NCP Guidelines: Domain 1 - Structure and Processes of Care
December 8, 2018
How to Conduct a Community Needs Assessment
May 23, 2018
Before creating or expanding a service line, such as home- or clinic-based palliative care, it's important to have an in-depth understanding of the population(s) you hope to serve as well as the market in which the service will be offered.
For example, an organization recently contacted me about conducting a feasibility study before they start or acquire a private duty company. They understand the importance of determining the need in the community and selecting the community(ies) with the highest unmet need for the services.
What is a Community Needs Assessment?
A community needs assessment answers these questions:
Who needs these services?
What are their specific needs?
Is anyone else meeting those needs?
Do their needs align with our strategic objectives and mission?
Do we have the capacity to meet those needs?
Who can we partner with to meet their needs?
What reimbursement can we receive for these services?
The information gathered during the community needs assessment provides your organization with a framework for building a service line that meets the needs of those you hope to serve. The needs assessment also points to potential reimbursement sources, including contracts with other providers, Medicare/Medicaid reimbursement, shared risk partnerships, and contracts with payers to manage a population on a per member per month basis.
The bulk of the needs assessment is comprised of data specific to your community. Each state has data available through their website, typically under the purview of the Department of Aging or Department of Health. Below is a list of several data sources I use when conducting a needs assessment. The data sources selected for a specific needs assessment is based on the program goals*, the available data, and the project budget.
Hospital community health needs assessments
State data including:
Department of Aging county profiles and projections
The data collected is specific to the community and project goals. In addition to the data sources listed above, it's important to look at the services provided by other organizations in your community. If you identify a need for a private duty service, based on population data, you might be inclined to develop or acquire a private duty company. It's possible, however, that other providers in the community can adequately handle the anticipated need for this service.

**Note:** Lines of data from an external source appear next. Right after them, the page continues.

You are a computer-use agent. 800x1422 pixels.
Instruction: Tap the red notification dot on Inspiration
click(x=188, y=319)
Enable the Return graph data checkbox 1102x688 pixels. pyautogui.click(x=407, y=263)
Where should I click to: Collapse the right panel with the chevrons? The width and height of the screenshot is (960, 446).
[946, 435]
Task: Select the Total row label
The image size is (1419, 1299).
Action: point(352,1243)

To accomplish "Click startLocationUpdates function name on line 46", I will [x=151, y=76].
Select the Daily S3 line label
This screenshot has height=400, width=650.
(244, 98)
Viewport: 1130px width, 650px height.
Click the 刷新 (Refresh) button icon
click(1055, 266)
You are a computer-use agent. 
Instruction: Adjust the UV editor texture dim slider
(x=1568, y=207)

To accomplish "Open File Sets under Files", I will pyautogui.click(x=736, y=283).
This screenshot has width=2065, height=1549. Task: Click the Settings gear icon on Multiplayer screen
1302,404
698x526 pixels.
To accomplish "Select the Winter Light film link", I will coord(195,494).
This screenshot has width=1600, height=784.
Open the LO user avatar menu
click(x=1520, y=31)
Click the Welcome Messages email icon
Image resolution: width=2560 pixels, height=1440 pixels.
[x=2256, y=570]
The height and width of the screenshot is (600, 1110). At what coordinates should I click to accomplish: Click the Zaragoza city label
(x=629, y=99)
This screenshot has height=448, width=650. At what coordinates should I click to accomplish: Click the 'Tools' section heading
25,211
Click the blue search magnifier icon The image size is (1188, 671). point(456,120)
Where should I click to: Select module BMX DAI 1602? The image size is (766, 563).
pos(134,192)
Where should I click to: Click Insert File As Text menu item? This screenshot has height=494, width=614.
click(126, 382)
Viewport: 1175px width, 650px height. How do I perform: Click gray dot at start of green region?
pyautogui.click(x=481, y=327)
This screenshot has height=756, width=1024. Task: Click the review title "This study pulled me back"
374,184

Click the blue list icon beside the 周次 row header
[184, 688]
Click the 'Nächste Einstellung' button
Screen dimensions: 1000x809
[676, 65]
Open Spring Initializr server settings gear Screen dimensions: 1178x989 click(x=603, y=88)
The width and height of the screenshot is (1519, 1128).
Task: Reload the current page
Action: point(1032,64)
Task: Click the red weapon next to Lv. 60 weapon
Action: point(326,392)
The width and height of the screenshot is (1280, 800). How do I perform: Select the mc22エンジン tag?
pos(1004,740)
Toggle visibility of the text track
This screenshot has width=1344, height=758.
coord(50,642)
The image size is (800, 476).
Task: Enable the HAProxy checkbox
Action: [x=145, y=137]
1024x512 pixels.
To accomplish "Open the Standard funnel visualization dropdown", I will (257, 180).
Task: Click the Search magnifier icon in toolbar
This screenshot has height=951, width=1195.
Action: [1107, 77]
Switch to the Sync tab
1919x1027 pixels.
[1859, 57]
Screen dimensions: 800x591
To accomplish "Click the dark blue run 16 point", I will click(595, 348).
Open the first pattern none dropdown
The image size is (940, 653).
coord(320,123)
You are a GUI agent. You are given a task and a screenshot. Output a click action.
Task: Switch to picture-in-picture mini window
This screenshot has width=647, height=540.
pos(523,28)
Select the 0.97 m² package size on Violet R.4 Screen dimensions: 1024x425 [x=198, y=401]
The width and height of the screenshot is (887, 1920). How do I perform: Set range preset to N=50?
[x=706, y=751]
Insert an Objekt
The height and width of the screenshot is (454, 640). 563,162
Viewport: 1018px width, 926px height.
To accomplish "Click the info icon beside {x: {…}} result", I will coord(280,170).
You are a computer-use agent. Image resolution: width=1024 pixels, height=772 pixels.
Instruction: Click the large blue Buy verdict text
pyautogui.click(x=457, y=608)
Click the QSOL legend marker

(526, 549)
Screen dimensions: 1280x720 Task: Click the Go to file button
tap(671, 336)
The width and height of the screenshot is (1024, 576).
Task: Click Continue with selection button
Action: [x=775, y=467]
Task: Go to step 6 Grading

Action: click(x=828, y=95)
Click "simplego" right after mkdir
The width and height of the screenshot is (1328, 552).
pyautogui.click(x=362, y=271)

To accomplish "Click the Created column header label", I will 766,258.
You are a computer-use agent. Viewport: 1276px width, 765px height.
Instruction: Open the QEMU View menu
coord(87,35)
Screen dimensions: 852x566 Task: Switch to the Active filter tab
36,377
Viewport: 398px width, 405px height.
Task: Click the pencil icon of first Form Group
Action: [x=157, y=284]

In addition to the data you collect, it is important to talk to internal and external stakeholders. When I conduct needs assessments for clients I always begin with a conversation with the leaders of the organization that has hired me. Typically the CEO and other members of the senior team. I also try to speak with community liaisons as they always have a pulse on the needs of referrals sources, which is key to building or expanding a service line. It's important to speak with the organization's practitioners (physicians, nurse practitioners, and physician assistants) as they are well connected in the community and it's important to have their buy-in throughout the process.
Examples of questions I've asked stakeholders include:
"Thinking about the community – what services do you think people need that could be addressed by the organization?"
"Are there specific parts of the community or groups of people who need these services most urgently?"
"Is there a program in the community, besides this organization, that is doing a great job in this area (aging services, community-based health care, etc)?"
"What organizations, if any, do you think would be receptive to a partnership to deliver a ___ (e.g., community-based palliative care or private duty service)?"
Needs Assessment Report
Once the data is all collected, the analysis begins. Looking for trends in unmet needs, underserved populations, demographic and health data, etc. The data from the interviews can provide information to inform your recommendations. As you can see from this Needs Assessment Table of Contents, the report creates a profile for each segment of the service area, in this case one county, summarizes the other data collected, and includes detailed and actionable recommendations to inform the organization's strategy.
* Read my article in the Journal of the Louisiana Mississippi Hospice and Palliative Care Organization on Hospice in the Era of Post-Acute Care for a list of questions that can frame your organization's program goals.